WHAT IS EXPECTED: Produce an exact copy of the data below.

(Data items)
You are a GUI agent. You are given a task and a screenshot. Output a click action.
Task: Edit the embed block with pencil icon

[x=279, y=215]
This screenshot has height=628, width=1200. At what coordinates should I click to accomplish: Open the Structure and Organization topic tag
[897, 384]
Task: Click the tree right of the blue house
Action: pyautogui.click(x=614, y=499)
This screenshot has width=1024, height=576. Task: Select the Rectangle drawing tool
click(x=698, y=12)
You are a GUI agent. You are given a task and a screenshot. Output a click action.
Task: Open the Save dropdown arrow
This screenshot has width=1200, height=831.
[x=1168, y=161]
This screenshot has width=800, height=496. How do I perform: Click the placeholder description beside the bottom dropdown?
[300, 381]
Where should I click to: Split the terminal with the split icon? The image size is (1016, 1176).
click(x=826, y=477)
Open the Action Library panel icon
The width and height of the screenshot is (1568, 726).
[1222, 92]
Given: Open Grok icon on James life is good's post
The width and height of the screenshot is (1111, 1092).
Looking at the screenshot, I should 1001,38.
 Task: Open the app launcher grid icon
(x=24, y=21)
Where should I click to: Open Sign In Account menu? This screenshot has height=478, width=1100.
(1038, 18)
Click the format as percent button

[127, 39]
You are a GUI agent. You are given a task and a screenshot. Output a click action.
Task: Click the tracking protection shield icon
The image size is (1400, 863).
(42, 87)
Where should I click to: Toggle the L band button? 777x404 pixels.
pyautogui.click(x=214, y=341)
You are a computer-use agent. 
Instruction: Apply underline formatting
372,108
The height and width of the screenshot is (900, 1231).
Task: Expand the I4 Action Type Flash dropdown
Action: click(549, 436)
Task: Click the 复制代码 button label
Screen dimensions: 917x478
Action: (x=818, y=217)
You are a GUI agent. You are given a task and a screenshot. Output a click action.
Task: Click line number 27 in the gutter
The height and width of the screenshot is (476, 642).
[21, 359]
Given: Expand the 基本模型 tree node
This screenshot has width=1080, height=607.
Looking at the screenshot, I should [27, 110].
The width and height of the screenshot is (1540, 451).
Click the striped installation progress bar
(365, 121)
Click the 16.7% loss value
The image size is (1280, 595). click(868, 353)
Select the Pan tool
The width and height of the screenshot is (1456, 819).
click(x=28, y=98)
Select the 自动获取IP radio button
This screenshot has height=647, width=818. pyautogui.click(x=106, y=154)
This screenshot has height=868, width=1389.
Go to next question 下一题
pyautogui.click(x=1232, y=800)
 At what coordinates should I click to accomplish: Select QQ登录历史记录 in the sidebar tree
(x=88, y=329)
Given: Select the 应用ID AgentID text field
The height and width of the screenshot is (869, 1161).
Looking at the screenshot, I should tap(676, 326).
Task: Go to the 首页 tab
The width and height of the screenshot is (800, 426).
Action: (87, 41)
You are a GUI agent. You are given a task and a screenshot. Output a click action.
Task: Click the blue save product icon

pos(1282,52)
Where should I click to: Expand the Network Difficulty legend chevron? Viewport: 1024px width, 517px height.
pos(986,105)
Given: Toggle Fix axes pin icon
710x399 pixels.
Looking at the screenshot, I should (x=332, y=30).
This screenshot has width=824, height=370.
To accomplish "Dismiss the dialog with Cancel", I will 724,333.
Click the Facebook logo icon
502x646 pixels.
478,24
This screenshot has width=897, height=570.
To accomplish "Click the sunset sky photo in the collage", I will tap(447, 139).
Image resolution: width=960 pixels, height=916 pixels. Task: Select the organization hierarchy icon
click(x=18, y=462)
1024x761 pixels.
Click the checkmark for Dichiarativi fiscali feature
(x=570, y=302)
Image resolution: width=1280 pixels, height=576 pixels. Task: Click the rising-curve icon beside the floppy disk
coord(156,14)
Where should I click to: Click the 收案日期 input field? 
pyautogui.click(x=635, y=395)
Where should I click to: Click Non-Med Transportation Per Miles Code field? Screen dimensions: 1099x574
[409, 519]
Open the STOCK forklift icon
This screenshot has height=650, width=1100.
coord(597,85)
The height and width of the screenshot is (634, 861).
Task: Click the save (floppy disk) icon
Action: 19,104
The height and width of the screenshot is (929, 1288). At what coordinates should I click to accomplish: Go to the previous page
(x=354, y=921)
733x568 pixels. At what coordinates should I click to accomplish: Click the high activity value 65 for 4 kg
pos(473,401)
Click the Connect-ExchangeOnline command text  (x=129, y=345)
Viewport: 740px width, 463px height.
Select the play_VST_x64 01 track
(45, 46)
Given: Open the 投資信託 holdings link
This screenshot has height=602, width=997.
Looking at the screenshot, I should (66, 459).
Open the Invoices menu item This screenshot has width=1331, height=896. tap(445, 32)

YOUR RESPONSE:
You are a GUI agent. You are given a task and a screenshot. Output a click action.
Task: Edit the embed block with pencil icon

[x=279, y=215]
This screenshot has height=628, width=1200. At what coordinates should I click to accomplish: Open the Structure and Organization topic tag
[897, 384]
Task: Click the tree right of the blue house
Action: pyautogui.click(x=614, y=499)
This screenshot has width=1024, height=576. Task: Select the Rectangle drawing tool
click(x=698, y=12)
You are a GUI agent. You are given a task and a screenshot. Output a click action.
Task: Open the Save dropdown arrow
This screenshot has width=1200, height=831.
[x=1168, y=161]
This screenshot has width=800, height=496. How do I perform: Click the placeholder description beside the bottom dropdown?
[300, 381]
Where should I click to: Split the terminal with the split icon? The image size is (1016, 1176).
click(x=826, y=477)
Open the Action Library panel icon
The width and height of the screenshot is (1568, 726).
[1222, 92]
Given: Open Grok icon on James life is good's post
The width and height of the screenshot is (1111, 1092).
Looking at the screenshot, I should 1001,38.
 Task: Open the app launcher grid icon
(x=24, y=21)
Where should I click to: Open Sign In Account menu? This screenshot has height=478, width=1100.
(1038, 18)
Click the format as percent button

[127, 39]
You are a GUI agent. You are given a task and a screenshot. Output a click action.
Task: Click the tracking protection shield icon
The image size is (1400, 863).
(42, 87)
Where should I click to: Toggle the L band button? 777x404 pixels.
pyautogui.click(x=214, y=341)
You are a computer-use agent. 
Instruction: Apply underline formatting
372,108
The height and width of the screenshot is (900, 1231).
Task: Expand the I4 Action Type Flash dropdown
Action: click(549, 436)
Task: Click the 复制代码 button label
Screen dimensions: 917x478
Action: (x=818, y=217)
You are a GUI agent. You are given a task and a screenshot. Output a click action.
Task: Click line number 27 in the gutter
The height and width of the screenshot is (476, 642).
[21, 359]
Given: Expand the 基本模型 tree node
This screenshot has width=1080, height=607.
Looking at the screenshot, I should [27, 110].
The width and height of the screenshot is (1540, 451).
Click the striped installation progress bar
(365, 121)
Click the 16.7% loss value
The image size is (1280, 595). click(868, 353)
Select the Pan tool
The width and height of the screenshot is (1456, 819).
click(x=28, y=98)
Select the 自动获取IP radio button
This screenshot has height=647, width=818. pyautogui.click(x=106, y=154)
This screenshot has height=868, width=1389.
Go to next question 下一题
pyautogui.click(x=1232, y=800)
 At what coordinates should I click to accomplish: Select QQ登录历史记录 in the sidebar tree
(x=88, y=329)
Given: Select the 应用ID AgentID text field
The height and width of the screenshot is (869, 1161).
Looking at the screenshot, I should tap(676, 326).
Task: Go to the 首页 tab
The width and height of the screenshot is (800, 426).
Action: (87, 41)
You are a GUI agent. You are given a task and a screenshot. Output a click action.
Task: Click the blue save product icon

pos(1282,52)
Where should I click to: Expand the Network Difficulty legend chevron? Viewport: 1024px width, 517px height.
pos(986,105)
Given: Toggle Fix axes pin icon
710x399 pixels.
Looking at the screenshot, I should (x=332, y=30).
This screenshot has width=824, height=370.
To accomplish "Dismiss the dialog with Cancel", I will 724,333.
Click the Facebook logo icon
502x646 pixels.
478,24
This screenshot has width=897, height=570.
To accomplish "Click the sunset sky photo in the collage", I will tap(447, 139).
Image resolution: width=960 pixels, height=916 pixels. Task: Select the organization hierarchy icon
click(x=18, y=462)
1024x761 pixels.
Click the checkmark for Dichiarativi fiscali feature
(x=570, y=302)
Image resolution: width=1280 pixels, height=576 pixels. Task: Click the rising-curve icon beside the floppy disk
coord(156,14)
Where should I click to: Click the 收案日期 input field? 
pyautogui.click(x=635, y=395)
Where should I click to: Click Non-Med Transportation Per Miles Code field? Screen dimensions: 1099x574
[409, 519]
Open the STOCK forklift icon
This screenshot has height=650, width=1100.
coord(597,85)
The height and width of the screenshot is (634, 861).
Task: Click the save (floppy disk) icon
Action: 19,104
The height and width of the screenshot is (929, 1288). At what coordinates should I click to accomplish: Go to the previous page
(x=354, y=921)
733x568 pixels. At what coordinates should I click to accomplish: Click the high activity value 65 for 4 kg
pos(473,401)
Click the Connect-ExchangeOnline command text  (x=129, y=345)
Viewport: 740px width, 463px height.
Select the play_VST_x64 01 track
(45, 46)
Given: Open the 投資信託 holdings link
This screenshot has height=602, width=997.
Looking at the screenshot, I should (66, 459).
Open the Invoices menu item This screenshot has width=1331, height=896. tap(445, 32)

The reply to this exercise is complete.